Within a week, Radiologist James B. Dealy Jr. beamed a total of 450 roentgen into John in two doses; given in one shot it probably would have killed him. Then the team was ready to operate. Surgeon Joseph E. Murray opened John's abdomen and prepared a "bed" on the right side for insertion of a kidney. In an adjacent operating theater, Surgeon-Urologist J. Hartwell Harrison removed Donor Andrew's left kidney. A nurse carried it in a sterile basin to Dr. Murray, who stitched it into John's pelvis, carefully hooking up the ureter, main artery and vein.
How well Andrew's kidney had been grafted was soon evident: John, voided 33 quarts within 36 hours. In another major operation, the doctors removed both his own diseased kidneys. In ten weeks he was discharged and stayed fairly well. But after nine months, John's system started to react against his new kidney, and Dr. Dealy ordered an additional 200 r. of X rays. John's survival in good health since then, the Brigham team suggests, gives reason to hope that nature's primeval reaction against invasion has been sidetracked in this case.

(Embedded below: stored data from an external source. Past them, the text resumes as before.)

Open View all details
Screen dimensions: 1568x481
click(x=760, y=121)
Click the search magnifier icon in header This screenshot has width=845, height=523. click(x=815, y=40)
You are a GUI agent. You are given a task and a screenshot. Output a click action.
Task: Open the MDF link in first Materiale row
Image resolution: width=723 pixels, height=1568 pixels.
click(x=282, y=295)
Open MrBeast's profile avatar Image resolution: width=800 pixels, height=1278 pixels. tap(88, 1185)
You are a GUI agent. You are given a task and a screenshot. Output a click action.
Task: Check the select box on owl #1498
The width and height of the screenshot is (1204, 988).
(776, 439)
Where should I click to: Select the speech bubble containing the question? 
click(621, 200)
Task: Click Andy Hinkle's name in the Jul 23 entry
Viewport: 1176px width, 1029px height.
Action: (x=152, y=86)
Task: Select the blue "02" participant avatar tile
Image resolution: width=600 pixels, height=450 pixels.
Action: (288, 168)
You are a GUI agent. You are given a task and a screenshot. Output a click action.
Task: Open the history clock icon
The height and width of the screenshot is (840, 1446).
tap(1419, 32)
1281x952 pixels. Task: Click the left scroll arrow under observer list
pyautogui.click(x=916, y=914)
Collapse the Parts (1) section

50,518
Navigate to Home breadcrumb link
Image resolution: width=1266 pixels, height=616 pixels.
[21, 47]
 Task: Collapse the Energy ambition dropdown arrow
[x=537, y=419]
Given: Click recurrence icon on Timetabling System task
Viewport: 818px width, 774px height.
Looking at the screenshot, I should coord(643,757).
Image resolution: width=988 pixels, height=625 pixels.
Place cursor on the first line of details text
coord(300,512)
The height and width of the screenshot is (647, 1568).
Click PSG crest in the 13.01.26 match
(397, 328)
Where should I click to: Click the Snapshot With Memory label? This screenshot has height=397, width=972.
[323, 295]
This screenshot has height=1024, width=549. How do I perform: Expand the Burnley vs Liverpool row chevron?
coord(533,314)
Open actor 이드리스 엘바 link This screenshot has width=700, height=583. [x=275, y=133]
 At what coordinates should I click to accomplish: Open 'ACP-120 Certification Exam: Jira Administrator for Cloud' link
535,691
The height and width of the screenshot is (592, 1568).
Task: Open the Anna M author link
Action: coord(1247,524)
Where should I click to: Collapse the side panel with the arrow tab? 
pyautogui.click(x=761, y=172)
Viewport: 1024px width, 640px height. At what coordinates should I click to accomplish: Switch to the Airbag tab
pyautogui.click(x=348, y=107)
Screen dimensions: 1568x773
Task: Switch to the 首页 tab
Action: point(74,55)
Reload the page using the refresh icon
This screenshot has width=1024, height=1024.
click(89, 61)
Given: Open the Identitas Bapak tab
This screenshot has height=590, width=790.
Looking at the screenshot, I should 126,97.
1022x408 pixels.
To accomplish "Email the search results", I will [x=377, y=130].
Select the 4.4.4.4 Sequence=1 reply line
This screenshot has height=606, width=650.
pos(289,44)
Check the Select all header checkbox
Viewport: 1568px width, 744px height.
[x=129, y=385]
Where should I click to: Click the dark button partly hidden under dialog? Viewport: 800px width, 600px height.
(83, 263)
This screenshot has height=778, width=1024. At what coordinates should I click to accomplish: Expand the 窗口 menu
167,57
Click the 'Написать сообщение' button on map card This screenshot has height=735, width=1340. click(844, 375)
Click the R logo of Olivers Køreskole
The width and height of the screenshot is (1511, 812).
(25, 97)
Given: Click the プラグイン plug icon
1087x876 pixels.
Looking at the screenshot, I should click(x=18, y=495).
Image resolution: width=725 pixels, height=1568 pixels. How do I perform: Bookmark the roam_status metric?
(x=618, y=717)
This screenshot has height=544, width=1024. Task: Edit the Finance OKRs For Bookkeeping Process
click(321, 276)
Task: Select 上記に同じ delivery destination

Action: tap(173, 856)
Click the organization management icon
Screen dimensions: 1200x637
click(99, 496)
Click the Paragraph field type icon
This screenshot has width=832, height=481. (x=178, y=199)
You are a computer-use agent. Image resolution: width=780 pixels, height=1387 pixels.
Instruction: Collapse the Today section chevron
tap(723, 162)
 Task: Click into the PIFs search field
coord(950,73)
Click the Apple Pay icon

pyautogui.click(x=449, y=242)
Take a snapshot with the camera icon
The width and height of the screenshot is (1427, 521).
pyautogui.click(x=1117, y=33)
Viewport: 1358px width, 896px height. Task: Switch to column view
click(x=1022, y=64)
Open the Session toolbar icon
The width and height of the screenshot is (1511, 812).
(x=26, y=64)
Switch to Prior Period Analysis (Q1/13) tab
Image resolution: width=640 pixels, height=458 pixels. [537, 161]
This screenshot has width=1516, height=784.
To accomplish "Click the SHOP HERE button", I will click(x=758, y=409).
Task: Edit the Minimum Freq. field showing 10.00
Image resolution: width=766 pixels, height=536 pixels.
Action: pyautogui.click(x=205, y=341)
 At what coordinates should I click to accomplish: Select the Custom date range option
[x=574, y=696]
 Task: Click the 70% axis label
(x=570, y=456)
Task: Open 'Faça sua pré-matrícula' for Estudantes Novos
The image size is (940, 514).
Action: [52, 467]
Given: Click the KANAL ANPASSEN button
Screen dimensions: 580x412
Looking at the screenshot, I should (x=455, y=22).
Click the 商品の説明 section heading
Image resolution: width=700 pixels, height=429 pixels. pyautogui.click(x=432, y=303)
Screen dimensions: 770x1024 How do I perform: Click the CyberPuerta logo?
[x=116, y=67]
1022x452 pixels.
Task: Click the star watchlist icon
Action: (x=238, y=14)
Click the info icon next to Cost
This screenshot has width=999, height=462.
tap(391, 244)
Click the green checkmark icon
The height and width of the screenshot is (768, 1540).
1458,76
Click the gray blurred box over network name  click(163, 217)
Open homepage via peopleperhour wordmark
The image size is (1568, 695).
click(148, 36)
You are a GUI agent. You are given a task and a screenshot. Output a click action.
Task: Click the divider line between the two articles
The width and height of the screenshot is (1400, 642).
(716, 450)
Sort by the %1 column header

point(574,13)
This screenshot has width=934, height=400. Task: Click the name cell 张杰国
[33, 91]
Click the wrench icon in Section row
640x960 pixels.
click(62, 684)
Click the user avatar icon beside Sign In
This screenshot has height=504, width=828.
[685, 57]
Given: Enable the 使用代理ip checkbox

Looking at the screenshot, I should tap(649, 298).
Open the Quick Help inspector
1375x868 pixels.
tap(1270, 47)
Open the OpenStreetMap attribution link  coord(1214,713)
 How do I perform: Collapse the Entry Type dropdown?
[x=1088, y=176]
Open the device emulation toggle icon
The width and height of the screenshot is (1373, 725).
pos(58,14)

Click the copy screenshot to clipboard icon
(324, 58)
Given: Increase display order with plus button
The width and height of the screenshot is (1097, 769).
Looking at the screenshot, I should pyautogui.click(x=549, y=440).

Since the Riteris transplant, Paris surgeons using radiation have successfully duplicated the operation with another set of nonidentical twins, and a second Paris team has transplanted a kidney from a woman of 47 to her 40-year-old brother. The transplant appeared to take, but the patient died of cancer of the liver.
Search for the Ideal. Despite these achievements, Dr. Merrill and his colleagues consider radiation far from the ideal solution. Massive radiation exposes the patient to a higher-than-average risk of death from infection or hemorrhage; there is danger of cataracts or cancer, especially leukemia. What they want is a drug or chemical that will switch off the rejection reaction selectively, enabling the body to accept the transplant but leaving other antibody mechanisms unimpaired.
Some potent chemicals, like nitrogen mustard, suppress the blood-forming and antibody mechanisms, but at the same high price as radiation. Other anti-cancer drugs, which interfere with the metabolism of cells, may be more selective but are less effective. So the search goes on.